The spot gold trading on the Thailand Futures Exchange will start a few months later than June to allow trading contract specifications and the physical delivery process to be finished.

The debut of spot gold trading on the Thailand Futures Exchange (TFEX) will be pushed back another few months from June as trading contract specifications and the physical delivery process have not been finished.

The major concern for spot gold trading was addressed after the Bank of Thailand agreed to allow the activity on the TFEX in US dollars, said MTS Gold president Kritcharat Hirunyasiri.

The smallest contract value of physically delivered gold trade on the TFEX is set at one kilogramme of gold weight, well below the Singapore Exchange's (SGX) minimum contract size of 25kg, he said.

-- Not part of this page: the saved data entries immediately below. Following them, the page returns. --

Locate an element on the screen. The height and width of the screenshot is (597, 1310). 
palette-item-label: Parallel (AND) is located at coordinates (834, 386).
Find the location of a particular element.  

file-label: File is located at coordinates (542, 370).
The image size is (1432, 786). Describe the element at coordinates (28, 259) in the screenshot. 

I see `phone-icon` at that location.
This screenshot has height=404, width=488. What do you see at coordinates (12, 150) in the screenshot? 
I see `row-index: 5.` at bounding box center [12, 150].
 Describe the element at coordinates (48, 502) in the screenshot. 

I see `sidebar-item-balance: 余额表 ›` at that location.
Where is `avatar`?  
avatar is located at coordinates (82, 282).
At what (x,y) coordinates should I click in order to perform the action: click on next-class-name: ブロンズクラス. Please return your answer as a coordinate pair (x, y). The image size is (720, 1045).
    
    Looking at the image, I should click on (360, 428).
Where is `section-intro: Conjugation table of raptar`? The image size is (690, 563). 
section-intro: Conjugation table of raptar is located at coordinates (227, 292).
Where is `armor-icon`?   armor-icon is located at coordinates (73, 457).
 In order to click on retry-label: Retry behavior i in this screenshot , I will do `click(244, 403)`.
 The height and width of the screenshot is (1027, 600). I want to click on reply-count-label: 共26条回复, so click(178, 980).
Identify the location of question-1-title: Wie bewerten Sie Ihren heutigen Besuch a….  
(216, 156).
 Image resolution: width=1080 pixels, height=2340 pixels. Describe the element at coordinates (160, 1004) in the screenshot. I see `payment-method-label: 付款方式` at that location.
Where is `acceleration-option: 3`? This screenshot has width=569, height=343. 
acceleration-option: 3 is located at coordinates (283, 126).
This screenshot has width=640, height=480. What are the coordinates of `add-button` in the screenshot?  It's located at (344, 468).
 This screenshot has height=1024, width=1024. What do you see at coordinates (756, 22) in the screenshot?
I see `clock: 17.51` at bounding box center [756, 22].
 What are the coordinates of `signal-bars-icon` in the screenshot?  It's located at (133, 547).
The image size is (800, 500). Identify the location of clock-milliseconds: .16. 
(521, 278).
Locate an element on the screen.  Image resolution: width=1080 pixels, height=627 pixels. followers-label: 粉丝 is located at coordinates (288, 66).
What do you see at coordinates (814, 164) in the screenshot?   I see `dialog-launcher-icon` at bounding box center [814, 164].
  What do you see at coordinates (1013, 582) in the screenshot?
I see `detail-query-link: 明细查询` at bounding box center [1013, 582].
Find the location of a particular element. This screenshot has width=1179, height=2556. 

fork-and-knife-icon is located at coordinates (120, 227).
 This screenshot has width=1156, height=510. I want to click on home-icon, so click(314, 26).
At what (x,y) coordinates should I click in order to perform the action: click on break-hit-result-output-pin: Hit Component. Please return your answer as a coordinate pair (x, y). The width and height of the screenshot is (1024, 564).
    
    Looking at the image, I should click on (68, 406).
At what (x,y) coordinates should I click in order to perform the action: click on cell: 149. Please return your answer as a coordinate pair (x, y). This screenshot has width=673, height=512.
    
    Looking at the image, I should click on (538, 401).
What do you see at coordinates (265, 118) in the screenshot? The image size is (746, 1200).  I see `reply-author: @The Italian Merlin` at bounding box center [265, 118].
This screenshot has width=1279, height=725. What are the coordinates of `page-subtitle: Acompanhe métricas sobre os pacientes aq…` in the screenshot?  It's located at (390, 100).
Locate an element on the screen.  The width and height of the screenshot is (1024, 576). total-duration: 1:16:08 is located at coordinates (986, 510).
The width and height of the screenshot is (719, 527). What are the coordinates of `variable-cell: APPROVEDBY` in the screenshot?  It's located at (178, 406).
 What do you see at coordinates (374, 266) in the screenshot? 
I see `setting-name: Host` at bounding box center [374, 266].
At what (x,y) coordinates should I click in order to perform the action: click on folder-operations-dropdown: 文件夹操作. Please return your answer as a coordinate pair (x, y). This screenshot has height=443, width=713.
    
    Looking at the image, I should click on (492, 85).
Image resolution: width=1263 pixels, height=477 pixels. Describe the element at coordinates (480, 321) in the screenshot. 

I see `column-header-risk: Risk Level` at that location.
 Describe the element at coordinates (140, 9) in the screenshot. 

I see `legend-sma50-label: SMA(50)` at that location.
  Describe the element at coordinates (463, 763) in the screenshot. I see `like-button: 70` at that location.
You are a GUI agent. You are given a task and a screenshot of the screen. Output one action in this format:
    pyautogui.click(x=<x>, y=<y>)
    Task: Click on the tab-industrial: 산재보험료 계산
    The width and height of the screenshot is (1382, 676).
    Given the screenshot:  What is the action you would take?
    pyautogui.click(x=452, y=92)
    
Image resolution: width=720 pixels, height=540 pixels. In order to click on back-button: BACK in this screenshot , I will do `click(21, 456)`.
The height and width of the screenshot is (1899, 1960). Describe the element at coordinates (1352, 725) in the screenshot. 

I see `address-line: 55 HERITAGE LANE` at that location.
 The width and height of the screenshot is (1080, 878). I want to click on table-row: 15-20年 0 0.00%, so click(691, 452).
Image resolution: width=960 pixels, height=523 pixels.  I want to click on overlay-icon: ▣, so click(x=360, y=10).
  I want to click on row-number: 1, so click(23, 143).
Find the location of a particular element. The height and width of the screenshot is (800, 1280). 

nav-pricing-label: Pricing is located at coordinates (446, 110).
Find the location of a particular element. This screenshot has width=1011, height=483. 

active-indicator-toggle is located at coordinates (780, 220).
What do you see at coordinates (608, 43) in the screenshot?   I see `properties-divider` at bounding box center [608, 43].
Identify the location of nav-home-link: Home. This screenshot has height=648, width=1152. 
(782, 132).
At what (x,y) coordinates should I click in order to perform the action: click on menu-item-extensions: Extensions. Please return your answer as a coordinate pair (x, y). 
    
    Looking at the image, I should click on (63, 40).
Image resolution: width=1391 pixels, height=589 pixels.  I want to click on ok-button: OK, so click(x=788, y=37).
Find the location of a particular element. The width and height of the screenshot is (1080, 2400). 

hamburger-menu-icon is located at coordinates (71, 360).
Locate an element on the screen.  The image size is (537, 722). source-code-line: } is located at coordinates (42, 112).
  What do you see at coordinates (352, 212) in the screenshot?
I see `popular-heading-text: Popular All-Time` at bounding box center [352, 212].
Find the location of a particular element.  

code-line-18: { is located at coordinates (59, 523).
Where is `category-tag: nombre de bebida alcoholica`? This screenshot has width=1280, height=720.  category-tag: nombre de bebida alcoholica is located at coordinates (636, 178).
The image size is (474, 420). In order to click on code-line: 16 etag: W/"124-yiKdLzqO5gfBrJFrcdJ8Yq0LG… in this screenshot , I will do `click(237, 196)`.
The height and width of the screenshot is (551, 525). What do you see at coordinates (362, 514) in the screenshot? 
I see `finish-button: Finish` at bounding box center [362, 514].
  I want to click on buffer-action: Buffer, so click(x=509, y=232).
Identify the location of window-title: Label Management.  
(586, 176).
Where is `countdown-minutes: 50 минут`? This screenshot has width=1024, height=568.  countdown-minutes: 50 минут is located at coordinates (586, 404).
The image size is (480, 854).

"Gold is a global product so we should design it for global trading, offering trades in US dollars and allowing trades in small lot sizes to allow foreign and local investors to easily access the platform. We expect spot gold trading on the TFEX to be the most active in the region," said Mr Kritcharat.

Physical gold contract trading is seen as vital for the Stock Exchange of Thailand, of which the TFEX is a subsidiary, to hit its target of becoming the leading exchange in Southeast Asia. The move should boost trading volume for local gold dealers as the SGX has begun trading gold contracts.

Jitti Tangsitpakdi, president of the Gold Traders Association, said the roll out of spot gold trading remains on track, but the details of gold quality inspection and delivery were unclear.

As all investors will be allowed to trade in spot gold on the TFEX, an international intermediary organisation should be set up to approve quality before delivery, he said.

"Gold has yielded a return of over 10% this year, the highest among investment instruments, but its high volatility is expected to continue because of major central banks' monetary policies. When gold prices rise, investors should sell and lock in their profit," said Mr Jitti.

Mr Kritcharat said the gold rally could continue on growing speculation the US Federal Reserve will raise its rate only once this year.